1991 musical hit film Prem Qaidi was a remake of the 1990 Telugu film Prema Khaidi and marked the feature film debut of actress Karishma Kapoor, 1993 romantic drama film Anari a bollywood remake of the 1991 Tamil film Chinna Thambi was also successful.
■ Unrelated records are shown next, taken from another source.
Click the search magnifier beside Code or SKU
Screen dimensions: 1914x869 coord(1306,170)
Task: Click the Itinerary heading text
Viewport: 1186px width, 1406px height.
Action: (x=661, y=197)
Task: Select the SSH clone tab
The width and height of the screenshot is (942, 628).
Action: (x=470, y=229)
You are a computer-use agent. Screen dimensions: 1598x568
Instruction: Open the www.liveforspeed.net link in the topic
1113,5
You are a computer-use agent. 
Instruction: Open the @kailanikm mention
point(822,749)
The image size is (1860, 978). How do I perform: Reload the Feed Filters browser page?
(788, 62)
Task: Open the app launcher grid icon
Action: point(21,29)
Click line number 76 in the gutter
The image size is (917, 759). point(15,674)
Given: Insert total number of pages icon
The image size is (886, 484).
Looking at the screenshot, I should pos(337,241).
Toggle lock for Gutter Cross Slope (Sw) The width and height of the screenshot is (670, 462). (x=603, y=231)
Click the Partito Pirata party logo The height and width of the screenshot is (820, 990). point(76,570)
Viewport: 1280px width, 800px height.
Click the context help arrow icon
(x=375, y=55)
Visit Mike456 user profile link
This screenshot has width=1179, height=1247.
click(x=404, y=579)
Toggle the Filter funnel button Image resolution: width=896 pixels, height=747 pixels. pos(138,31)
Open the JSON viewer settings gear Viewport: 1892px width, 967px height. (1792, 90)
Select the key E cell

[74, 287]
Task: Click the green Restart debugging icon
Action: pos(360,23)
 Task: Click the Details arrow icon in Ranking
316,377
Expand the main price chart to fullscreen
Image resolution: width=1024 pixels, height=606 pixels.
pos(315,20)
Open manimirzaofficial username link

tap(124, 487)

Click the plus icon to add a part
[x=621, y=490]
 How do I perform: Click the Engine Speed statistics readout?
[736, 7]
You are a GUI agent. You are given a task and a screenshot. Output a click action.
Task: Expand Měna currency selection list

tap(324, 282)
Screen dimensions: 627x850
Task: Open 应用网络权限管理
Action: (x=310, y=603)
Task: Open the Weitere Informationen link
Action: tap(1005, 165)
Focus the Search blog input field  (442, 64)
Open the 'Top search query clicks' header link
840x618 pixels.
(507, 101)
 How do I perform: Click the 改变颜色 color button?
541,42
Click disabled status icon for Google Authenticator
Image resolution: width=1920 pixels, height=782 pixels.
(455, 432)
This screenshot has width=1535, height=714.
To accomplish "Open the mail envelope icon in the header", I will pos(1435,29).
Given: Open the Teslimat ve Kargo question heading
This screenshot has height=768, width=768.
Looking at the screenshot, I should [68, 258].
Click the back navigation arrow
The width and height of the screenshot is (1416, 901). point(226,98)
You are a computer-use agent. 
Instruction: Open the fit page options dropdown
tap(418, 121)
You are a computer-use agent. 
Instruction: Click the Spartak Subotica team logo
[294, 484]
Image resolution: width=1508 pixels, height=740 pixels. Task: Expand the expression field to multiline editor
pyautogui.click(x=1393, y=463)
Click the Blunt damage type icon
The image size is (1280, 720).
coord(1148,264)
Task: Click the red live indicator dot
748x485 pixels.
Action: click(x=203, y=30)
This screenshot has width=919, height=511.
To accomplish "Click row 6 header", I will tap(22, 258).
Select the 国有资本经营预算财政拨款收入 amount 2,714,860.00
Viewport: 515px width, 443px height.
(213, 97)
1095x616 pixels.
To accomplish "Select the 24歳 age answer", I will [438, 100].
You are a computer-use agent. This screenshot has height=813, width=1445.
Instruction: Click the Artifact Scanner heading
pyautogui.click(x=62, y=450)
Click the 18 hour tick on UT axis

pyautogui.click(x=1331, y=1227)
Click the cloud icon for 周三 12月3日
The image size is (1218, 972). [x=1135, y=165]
The fantasy action comedy filmTaqdeerwala (1995) was a remake of the 1994 Telugu film Yamaleela. In 2002 he directed Kya Yehi Pyaar Hai, a remake of the 1997 Tamil film Love Today which was a hit at the box office.

Selected filmography
Daddy Cool: Join the Fun (2009)
Kya Yehi Pyaar Hai (2002)
To Fall in Love (2000)
Bandhan (1998)
Vijeta (1996)
Taqdeerwala (1995)
Super Police (1994)
Anari (1993)
Prem Qaidi (1991)
Kodama Simham (1990)
Dost (1989)
Rakhwala (1989)
Bharya Bartulu (1988)
Ramudu Bheemudu (1988)
Trimurtulu (1987)
Brahma Rudrulu (1986)
Dilwaala (1986)
Kathanayakudu (1984)
Sangharshana (1983)

References

External links
 

Living people
Telugu film directors
21st-century Indian film directors
Hindi-language film directors
Telugu film producers
Hindi film producers
Film people from Andhra Pradesh
20th-century Indian film directors
Film producers from Andhra Pradesh
Film directors from Andhra Pradesh
Screenwriters from Andhra Pradesh
Year of birth missing (living people)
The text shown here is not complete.